Tekstfragment:

Als de vier concrete maatregelen niet mogelijk zijn, moeten personen op de bouwplaats geschikte stofmaskers dragen
Maatregelen
Er zijn vier concrete maatregelen voorgeschreven voor het voorkomen van stofemissies bij breekwerken, zandstralen, polijsten, slijpen, boren, frezen, zagen en slopen. Minimaal één van deze vier maatregelen moet genomen worden:
1. Afscherming met doeken of zeilen;
2. Beneveling van de locatie waar de werken worden uitgevoerd;
3. Bevochtiging ter hoogte van de apparatuur;
4. Rechtstreekse stofafzuiging op breekhamers, polijstmachines, slijpschijven, boormachines, freesmachines en schuurmachines. De overheid raadt aan steeds een stofzuiger met HEPA-filter te gebruiken.

FFP2 masker
Stofmaskers
Als dat allemaal niet kan, moeten personen op de bouwplaats geschikte stofmaskers dragen. Om goed beschermd te zijn tegen stof, nevel en rook gebruik je een filter. Deze werken in principe zoals een zeef: hoe fijner de zeef, hoe beter de filtering. Er zijn twee soorten filters: wegwerpstofmaskers hebben de codering FFP (Filtering Face Piece), volgelaats- en halfgelaatsmaskers met een filter gemonteerd op het masker hebben de codering P. Staat de letter D achter de FFP codering, dan betekent het dat je dit masker meerdere keren mag gebruiken binnen een werkdag.

Te voltooien taken:
[A] Kloppen de volgende uitspraken volgens de tekst over stofmaatregelen? Geef per uitspraak ja of nee, met de doorslaggevende woorden uit de tekst letterlijk geciteerd.
(i) Minstens twee van de vier maatregelen moeten genomen worden.
(ii) Wegwerpstofmaskers hebben de codering FFP.
(iii) Een masker met de letter D achter de FFP-codering mag binnen een werkdag meerdere keren gebruikt worden.
[B] Haal uit de tekst over stofmaatregelen letterlijk het stuk van "FFP2 masker" tot en met "binnen een werkdag.".

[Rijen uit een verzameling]
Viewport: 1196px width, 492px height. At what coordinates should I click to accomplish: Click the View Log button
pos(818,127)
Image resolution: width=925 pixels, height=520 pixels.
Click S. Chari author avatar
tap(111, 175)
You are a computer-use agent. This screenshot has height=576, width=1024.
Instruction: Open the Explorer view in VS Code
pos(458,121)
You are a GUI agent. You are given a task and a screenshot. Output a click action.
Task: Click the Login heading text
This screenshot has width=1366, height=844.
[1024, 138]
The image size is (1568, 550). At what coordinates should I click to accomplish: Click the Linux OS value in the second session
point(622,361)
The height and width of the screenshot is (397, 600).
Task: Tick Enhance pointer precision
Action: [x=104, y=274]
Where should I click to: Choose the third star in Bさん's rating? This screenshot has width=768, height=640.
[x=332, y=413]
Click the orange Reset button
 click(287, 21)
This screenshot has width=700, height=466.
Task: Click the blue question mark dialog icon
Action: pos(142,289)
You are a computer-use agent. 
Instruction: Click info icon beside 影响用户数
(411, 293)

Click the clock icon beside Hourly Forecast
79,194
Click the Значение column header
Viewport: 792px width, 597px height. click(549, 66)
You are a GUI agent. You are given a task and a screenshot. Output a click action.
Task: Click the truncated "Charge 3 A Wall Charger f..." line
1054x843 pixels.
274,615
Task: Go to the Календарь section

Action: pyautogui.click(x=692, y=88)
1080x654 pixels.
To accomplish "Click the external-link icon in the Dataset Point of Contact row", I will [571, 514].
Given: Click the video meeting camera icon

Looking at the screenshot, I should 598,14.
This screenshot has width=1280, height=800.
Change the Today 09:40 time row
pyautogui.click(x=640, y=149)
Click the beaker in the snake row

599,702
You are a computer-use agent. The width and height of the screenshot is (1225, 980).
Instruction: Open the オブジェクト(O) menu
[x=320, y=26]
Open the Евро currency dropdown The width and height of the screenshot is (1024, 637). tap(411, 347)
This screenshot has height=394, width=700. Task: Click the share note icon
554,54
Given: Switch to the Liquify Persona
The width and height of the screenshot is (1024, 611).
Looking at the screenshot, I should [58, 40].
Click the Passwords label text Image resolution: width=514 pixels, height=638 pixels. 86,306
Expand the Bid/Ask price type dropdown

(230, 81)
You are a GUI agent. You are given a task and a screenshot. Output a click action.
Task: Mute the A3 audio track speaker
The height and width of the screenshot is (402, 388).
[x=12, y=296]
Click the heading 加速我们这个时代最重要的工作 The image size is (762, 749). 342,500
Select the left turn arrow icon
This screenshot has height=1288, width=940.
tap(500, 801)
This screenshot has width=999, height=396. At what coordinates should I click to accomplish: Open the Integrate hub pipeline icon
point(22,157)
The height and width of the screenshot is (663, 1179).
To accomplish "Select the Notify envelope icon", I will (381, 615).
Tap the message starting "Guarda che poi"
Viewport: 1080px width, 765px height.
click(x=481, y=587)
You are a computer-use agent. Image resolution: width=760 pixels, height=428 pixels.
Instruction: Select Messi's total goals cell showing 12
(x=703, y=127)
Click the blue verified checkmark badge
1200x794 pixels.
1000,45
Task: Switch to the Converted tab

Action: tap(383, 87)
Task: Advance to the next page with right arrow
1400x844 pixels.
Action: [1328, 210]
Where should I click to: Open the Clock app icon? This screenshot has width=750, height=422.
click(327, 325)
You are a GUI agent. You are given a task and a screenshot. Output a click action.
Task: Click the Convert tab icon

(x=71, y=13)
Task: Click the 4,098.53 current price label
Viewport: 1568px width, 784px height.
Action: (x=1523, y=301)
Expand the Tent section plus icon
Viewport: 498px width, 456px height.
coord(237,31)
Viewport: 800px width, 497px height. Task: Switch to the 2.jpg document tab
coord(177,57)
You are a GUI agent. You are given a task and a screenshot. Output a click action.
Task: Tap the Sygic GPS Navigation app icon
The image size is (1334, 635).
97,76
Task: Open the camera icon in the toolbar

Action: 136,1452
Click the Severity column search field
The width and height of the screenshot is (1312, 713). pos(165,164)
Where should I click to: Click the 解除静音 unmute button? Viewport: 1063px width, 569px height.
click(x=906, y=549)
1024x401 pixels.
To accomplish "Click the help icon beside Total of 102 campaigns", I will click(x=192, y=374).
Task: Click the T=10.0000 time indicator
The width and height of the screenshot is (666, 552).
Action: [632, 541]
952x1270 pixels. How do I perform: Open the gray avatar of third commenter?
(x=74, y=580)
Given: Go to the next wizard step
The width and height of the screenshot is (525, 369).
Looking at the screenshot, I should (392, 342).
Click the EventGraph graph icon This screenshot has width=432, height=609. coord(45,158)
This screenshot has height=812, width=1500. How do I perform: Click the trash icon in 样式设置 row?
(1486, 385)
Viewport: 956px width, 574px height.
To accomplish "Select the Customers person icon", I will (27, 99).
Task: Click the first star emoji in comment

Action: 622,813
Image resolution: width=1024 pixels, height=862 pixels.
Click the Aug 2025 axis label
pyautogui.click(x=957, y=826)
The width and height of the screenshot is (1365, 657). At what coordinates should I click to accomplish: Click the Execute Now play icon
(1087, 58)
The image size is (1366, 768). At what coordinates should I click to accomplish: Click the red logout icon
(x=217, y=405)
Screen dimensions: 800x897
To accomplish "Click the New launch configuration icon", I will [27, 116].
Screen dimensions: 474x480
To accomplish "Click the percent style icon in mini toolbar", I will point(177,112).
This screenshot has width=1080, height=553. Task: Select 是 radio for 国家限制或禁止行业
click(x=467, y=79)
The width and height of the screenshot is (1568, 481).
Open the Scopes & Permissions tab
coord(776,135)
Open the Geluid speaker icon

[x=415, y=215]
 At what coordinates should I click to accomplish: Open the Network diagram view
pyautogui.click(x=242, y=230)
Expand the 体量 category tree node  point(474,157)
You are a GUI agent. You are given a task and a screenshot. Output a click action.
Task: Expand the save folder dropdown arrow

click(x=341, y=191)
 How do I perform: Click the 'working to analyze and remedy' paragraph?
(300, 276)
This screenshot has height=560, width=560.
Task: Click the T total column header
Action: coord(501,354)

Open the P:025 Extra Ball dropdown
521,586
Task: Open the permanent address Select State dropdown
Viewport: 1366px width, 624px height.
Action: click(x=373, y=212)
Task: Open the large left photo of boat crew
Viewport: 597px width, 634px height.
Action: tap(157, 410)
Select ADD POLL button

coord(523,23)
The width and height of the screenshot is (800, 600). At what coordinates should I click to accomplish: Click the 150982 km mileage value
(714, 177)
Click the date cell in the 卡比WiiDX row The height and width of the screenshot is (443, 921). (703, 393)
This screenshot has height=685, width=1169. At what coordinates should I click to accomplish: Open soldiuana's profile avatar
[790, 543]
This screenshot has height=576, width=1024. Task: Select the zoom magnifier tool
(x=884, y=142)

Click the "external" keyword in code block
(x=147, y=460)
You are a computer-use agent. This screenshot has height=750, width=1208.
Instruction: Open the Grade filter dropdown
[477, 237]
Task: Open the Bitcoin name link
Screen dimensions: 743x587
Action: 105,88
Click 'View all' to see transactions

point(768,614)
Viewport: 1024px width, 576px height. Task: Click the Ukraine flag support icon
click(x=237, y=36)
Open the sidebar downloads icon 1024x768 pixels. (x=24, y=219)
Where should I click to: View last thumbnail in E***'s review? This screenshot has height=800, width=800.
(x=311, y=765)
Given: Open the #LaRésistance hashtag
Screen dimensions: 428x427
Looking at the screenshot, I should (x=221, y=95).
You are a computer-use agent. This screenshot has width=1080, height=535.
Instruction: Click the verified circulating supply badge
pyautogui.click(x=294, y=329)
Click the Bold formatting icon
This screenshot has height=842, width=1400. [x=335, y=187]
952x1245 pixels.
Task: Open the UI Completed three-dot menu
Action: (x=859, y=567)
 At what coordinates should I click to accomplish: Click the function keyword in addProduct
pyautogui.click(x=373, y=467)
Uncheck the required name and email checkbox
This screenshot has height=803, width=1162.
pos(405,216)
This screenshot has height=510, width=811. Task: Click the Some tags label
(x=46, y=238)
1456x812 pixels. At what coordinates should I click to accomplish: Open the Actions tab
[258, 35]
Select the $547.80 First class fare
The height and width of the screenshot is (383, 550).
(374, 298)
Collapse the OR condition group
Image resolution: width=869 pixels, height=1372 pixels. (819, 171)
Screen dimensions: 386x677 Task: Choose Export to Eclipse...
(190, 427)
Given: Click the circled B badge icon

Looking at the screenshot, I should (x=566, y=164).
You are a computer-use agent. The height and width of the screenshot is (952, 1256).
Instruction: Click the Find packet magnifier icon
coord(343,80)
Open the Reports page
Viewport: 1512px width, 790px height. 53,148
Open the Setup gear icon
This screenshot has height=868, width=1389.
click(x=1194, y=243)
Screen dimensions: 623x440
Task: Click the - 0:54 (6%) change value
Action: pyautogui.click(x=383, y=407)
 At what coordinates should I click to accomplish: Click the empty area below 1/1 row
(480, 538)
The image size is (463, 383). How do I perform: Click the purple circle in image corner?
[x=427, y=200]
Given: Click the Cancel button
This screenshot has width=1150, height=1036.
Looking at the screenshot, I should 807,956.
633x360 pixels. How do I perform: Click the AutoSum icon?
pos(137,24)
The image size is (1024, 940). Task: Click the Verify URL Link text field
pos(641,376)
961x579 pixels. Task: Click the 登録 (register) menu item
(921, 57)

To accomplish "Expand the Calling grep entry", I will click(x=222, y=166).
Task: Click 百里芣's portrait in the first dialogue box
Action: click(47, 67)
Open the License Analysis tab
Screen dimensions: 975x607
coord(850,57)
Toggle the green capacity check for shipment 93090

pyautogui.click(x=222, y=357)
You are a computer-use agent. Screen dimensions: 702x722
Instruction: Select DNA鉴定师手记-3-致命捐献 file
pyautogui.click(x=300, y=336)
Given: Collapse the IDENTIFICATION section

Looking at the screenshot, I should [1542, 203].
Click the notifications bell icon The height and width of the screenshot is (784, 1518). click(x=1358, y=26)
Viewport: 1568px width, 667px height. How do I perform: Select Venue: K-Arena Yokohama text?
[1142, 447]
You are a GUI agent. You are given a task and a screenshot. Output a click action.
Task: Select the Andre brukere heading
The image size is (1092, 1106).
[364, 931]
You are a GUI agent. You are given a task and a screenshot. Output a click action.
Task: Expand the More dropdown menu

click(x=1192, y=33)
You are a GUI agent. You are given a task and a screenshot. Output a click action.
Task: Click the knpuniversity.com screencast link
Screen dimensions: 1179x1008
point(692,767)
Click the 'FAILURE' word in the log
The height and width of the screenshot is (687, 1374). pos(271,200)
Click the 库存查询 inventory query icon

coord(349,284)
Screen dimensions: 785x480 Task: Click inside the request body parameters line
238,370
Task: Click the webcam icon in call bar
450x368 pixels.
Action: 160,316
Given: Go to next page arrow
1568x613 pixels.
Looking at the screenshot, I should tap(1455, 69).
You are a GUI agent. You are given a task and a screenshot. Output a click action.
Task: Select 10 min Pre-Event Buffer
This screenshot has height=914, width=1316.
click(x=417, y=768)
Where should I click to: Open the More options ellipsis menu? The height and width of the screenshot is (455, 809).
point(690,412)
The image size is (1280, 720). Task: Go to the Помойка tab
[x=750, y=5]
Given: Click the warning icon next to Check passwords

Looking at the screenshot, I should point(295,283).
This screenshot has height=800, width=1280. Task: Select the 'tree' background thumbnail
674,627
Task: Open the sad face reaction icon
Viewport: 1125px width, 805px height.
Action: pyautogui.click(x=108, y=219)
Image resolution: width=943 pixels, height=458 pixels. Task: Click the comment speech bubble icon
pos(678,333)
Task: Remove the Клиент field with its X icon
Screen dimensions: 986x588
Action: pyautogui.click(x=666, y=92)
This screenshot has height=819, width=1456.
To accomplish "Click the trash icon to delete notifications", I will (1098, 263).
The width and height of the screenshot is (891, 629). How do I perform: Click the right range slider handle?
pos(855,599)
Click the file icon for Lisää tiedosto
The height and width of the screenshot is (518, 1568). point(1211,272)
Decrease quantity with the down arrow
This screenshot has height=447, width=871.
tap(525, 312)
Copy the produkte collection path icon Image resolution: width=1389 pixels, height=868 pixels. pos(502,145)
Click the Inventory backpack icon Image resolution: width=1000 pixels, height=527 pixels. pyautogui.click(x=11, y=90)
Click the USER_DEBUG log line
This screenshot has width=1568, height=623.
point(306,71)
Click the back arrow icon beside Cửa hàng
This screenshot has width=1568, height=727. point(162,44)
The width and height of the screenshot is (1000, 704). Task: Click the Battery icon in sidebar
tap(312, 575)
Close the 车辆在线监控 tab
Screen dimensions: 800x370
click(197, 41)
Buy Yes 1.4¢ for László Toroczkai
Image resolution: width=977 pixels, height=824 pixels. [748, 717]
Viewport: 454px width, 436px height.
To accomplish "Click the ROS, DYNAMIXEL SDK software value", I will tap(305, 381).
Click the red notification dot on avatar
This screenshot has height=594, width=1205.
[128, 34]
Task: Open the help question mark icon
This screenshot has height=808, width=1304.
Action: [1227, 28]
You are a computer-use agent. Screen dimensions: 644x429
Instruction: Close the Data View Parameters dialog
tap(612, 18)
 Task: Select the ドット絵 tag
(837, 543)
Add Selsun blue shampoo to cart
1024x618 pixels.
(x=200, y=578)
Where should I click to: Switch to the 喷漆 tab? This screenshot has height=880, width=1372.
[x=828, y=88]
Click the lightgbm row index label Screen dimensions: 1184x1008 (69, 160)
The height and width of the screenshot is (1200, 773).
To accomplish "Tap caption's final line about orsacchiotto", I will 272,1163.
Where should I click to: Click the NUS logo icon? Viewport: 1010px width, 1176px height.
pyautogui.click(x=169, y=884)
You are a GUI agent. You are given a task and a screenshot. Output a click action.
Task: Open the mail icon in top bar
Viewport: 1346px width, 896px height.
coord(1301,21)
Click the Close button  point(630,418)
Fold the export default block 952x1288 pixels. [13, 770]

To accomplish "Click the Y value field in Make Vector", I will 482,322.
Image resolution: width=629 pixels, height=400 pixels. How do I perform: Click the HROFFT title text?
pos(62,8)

Antwoorden:
[A]
(i) Nee: "Minimaal één van deze vier maatregelen moet genomen worden"
(ii) Ja: "wegwerpstofmaskers hebben de codering FFP (Filtering Face Piece)"
(iii) Ja: "Staat de letter D achter de FFP codering, dan betekent het dat je dit masker meerdere keren mag gebruiken binnen een werkdag."

[B]
FFP2 masker
Stofmaskers
Als dat allemaal niet kan, moeten personen op de bouwplaats geschikte stofmaskers dragen. Om goed beschermd te zijn tegen stof, nevel en rook gebruik je een filter. Deze werken in principe zoals een zeef: hoe fijner de zeef, hoe beter de filtering. Er zijn twee soorten filters: wegwerpstofmaskers hebben de codering FFP (Filtering Face Piece), volgelaats- en halfgelaatsmaskers met een filter gemonteerd op het masker hebben de codering P. Staat de letter D achter de FFP codering, dan betekent het dat je dit masker meerdere keren mag gebruiken binnen een werkdag.